Sepeda Biasa Serasa Berkelas, Dimodifikasi Saja

Tips yang bakal dibagikan ini bukan sembarang saran, tetapi datang memang dari ahlinya yakni Persatuan Ikatan Sport Sepeda Indonesia (PB ISSI). Alias organisasi resmi yang mewadahi atlet sepeda profesional langsung di bawah Komite Olahraga Nasional Indonesia (KONI). Yuk, langsung saja intip saran dari mereka!

SOP Gowes

sepeda
Perlengkapan standar saat bersepeda. (ANTARA FOTO/NOVA WAHYUDI)

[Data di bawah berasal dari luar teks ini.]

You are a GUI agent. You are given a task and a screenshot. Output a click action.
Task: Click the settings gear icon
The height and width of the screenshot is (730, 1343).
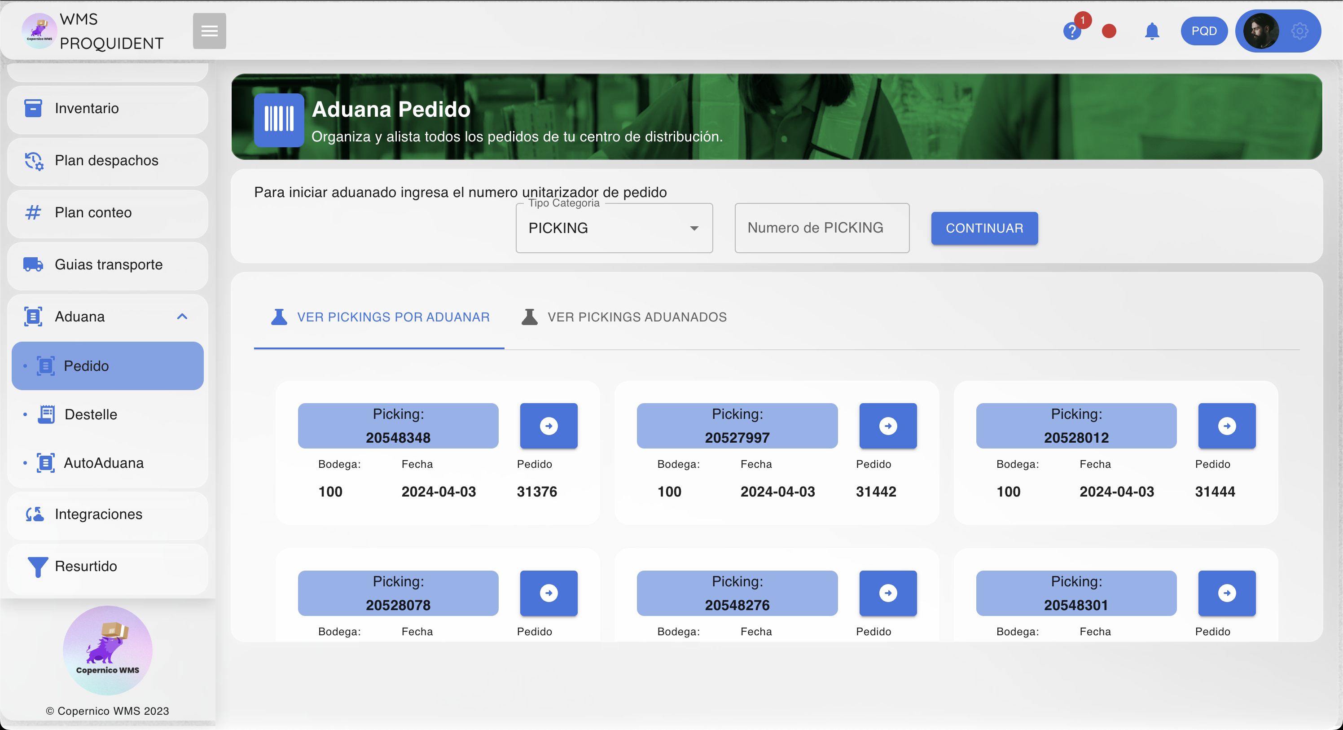pos(1299,31)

Manajer PB ISSI Oldy Sofyan membagi tahapan bersepeda ke dalam tiga tahapan, yaitu persiapan, saat bersepeda, saat istirahat, dan setelah selesai bersepeda.

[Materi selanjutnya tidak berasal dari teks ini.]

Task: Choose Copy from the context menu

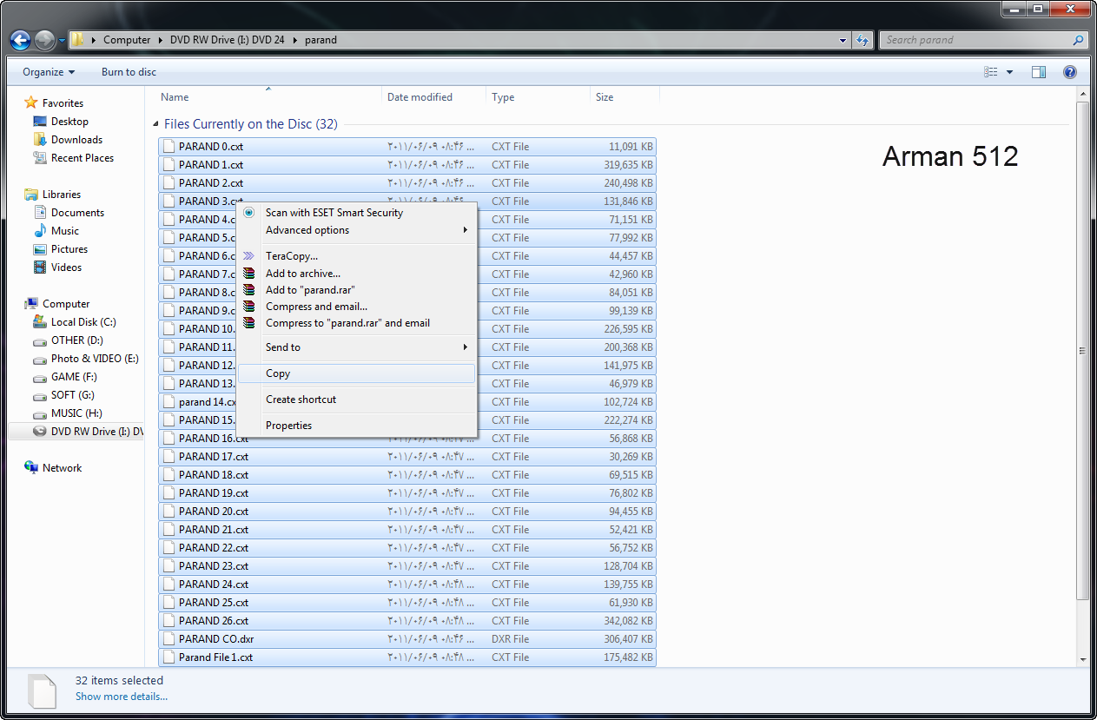Action: point(278,373)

Pertama, para pesepeda wajib memeriksa kondisi sepeda untuk memastikan bahwa sepedanya layak jalan. Untuk meminimalisir dari cedera, orang yang akan bersepeda juga harus menggunakan pakaian yang sesuai dan lengan panjang, memakai helm, sarung tangan, dan masker.

"Hindari droplet dengan menggunakan pakaian lengan panjang, sarung tangan, masker, kacamatan, penutup kepala (bandana/cycling cap), membawa hand sanitizer dan handuk kecil," ungkap Oldy, dikutip dari Antara, Rabu (1/7).

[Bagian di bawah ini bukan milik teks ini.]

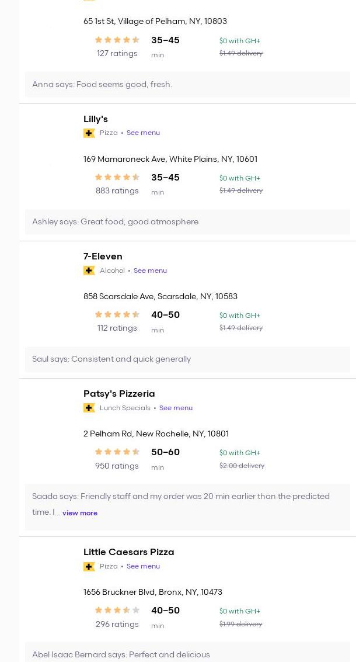356x662 pixels.
Task: Click the GH+ badge under Little Caesars Pizza
Action: 89,566
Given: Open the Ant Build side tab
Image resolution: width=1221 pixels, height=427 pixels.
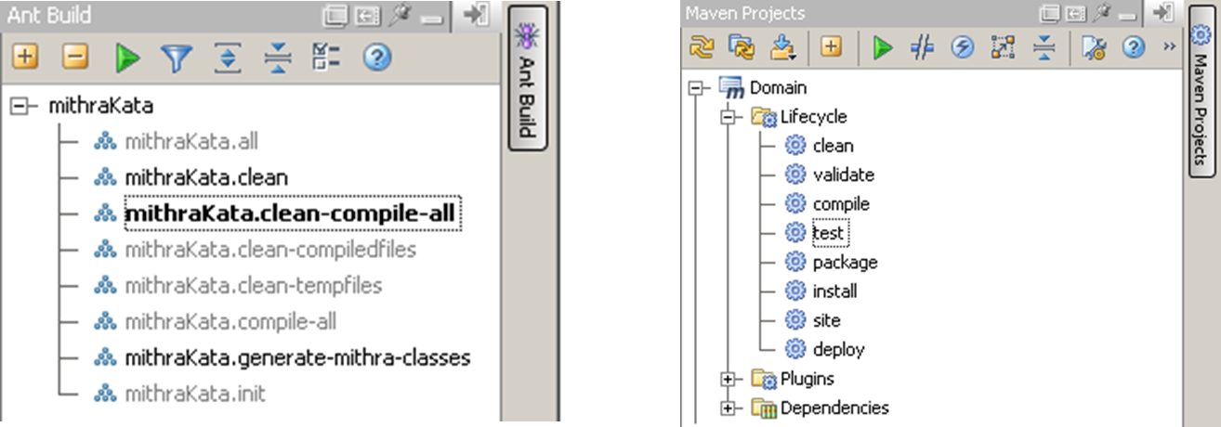Looking at the screenshot, I should [x=527, y=79].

Setelah mengecek kondisi sepeda, selanjutnya adalah pemanasan. Oldy mengingatkan para pegowes pemula yang mayoritas bersepeda hanya sebagai gaya hidup, bukan olahraga kerap melupakan tahapan ini. Sebelumnya, mereka juga sudah harus menentukan berapa jarak maksimal yang akan ditempuh.

"Pemanasan dulu. Lalu, tentukan ingin bersepeda berapa kilometer, break di kilometer berapa," tegas dia.

Etika Bergowes di Jalan Raya

jarak sepeda
Warga mengayuh sepedanya saat melintas di jalan MH Thamrin, Jakarta, Selasa (30/6/2020). ANTARA FOTO/NOVA WAHYUDI)

Untuk tahapan kedua saat sedang bersepeda, PB ISSI dalam protokolnya mengimbau agar para pegowes berjalan di jalur khusus sepeda. Apabila bersepeda secara berkelompok, sebaiknya diatur menjadi rombongan kecil 2-4 pegowes.

Untuk menghindari tabrakan dengan pesepeda yang ada di depan atau belakang, para pegowes juga diminta untuk menjaga jarak minimal empat meter.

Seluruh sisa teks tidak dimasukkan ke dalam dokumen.